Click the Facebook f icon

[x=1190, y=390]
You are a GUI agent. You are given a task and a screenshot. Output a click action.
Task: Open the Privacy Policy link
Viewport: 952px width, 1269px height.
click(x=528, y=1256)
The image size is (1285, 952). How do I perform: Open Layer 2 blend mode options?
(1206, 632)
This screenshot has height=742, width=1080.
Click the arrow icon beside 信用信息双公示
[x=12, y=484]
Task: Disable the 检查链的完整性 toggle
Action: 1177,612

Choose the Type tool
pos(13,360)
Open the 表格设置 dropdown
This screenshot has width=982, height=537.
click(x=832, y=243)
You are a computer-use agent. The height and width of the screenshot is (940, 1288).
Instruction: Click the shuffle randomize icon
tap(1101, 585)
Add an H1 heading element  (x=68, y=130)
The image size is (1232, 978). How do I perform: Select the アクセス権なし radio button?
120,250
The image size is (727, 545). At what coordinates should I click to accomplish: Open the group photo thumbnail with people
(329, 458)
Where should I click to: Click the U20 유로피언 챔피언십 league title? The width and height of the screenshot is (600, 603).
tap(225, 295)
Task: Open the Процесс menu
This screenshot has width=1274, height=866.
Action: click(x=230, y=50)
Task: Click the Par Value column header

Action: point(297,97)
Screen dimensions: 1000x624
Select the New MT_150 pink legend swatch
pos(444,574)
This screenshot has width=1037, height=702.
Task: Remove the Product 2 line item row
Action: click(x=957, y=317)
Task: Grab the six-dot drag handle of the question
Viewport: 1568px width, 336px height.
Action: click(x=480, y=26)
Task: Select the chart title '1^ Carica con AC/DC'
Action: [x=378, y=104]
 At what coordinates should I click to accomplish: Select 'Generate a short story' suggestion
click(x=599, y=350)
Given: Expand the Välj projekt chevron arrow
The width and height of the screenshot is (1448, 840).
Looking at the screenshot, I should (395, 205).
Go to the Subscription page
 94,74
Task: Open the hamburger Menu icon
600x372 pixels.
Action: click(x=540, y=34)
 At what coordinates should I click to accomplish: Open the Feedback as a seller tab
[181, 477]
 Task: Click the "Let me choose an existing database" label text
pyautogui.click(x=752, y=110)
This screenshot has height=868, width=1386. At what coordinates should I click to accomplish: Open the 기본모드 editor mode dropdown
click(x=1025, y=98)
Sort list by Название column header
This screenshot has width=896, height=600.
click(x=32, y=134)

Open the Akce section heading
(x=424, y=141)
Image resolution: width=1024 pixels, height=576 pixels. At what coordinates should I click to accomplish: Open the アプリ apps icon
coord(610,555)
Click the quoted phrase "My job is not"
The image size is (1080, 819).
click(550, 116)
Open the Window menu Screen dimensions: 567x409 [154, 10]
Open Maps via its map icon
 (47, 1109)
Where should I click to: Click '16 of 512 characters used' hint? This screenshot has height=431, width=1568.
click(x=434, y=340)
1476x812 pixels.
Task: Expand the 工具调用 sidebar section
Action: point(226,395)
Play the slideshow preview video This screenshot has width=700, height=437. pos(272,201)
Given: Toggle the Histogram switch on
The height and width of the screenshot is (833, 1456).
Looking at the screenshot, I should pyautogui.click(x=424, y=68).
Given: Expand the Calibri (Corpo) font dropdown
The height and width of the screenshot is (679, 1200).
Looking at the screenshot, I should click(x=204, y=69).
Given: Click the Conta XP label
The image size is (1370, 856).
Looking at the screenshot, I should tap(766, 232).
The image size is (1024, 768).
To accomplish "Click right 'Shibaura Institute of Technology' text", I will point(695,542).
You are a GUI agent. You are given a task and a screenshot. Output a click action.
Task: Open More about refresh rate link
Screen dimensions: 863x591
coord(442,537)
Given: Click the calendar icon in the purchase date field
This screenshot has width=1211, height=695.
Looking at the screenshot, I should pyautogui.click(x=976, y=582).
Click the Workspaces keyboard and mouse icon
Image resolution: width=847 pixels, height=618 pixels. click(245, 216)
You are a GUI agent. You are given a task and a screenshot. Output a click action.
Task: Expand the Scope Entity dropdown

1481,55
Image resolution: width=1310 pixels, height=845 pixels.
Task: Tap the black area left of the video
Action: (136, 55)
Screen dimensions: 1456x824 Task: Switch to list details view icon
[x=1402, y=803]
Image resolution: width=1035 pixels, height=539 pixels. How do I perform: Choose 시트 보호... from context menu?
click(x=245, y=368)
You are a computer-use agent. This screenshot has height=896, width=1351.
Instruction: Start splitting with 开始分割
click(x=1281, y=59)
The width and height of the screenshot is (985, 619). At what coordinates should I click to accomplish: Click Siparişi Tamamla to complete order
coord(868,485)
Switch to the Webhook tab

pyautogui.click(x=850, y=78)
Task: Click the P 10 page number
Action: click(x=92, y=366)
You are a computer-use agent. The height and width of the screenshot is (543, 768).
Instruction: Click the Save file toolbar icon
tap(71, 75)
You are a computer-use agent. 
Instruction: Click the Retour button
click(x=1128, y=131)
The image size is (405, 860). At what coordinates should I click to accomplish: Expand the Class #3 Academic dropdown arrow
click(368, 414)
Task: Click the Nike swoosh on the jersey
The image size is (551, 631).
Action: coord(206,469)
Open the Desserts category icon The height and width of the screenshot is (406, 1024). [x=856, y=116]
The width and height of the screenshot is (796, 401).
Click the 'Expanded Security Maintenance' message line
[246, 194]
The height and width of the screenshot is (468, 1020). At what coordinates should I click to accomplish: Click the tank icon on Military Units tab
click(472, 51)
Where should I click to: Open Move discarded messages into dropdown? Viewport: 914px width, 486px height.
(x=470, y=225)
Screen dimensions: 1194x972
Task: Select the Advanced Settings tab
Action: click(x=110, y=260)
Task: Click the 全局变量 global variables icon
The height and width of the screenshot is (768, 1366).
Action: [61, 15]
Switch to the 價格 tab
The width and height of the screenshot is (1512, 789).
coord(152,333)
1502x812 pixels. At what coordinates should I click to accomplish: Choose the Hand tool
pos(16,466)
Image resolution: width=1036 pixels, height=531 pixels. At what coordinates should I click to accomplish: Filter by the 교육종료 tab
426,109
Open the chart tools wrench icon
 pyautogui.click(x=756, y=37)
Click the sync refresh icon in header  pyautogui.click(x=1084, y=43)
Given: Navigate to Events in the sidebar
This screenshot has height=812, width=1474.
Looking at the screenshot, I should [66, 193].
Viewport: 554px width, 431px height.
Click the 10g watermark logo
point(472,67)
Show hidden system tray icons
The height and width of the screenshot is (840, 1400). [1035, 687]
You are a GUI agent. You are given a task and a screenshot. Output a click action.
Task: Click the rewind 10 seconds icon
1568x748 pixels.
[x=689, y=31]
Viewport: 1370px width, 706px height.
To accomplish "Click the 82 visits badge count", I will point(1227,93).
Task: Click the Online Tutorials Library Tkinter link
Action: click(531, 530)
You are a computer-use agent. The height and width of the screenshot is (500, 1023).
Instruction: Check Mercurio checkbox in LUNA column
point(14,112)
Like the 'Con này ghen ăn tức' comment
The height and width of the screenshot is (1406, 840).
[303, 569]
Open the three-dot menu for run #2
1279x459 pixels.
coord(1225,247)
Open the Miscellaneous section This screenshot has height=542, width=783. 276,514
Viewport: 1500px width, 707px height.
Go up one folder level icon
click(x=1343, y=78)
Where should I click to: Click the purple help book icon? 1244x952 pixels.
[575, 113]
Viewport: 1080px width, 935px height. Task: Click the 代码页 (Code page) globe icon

────────────────────

PROBLEM DETAILS
Which lines of the material above contain the string "label", with case counting? Copy each of those lines in full.

RESULT OF THIS EXERCISE
 Task: Click the "Let me choose an existing database" label text
Given: Click the Conta XP label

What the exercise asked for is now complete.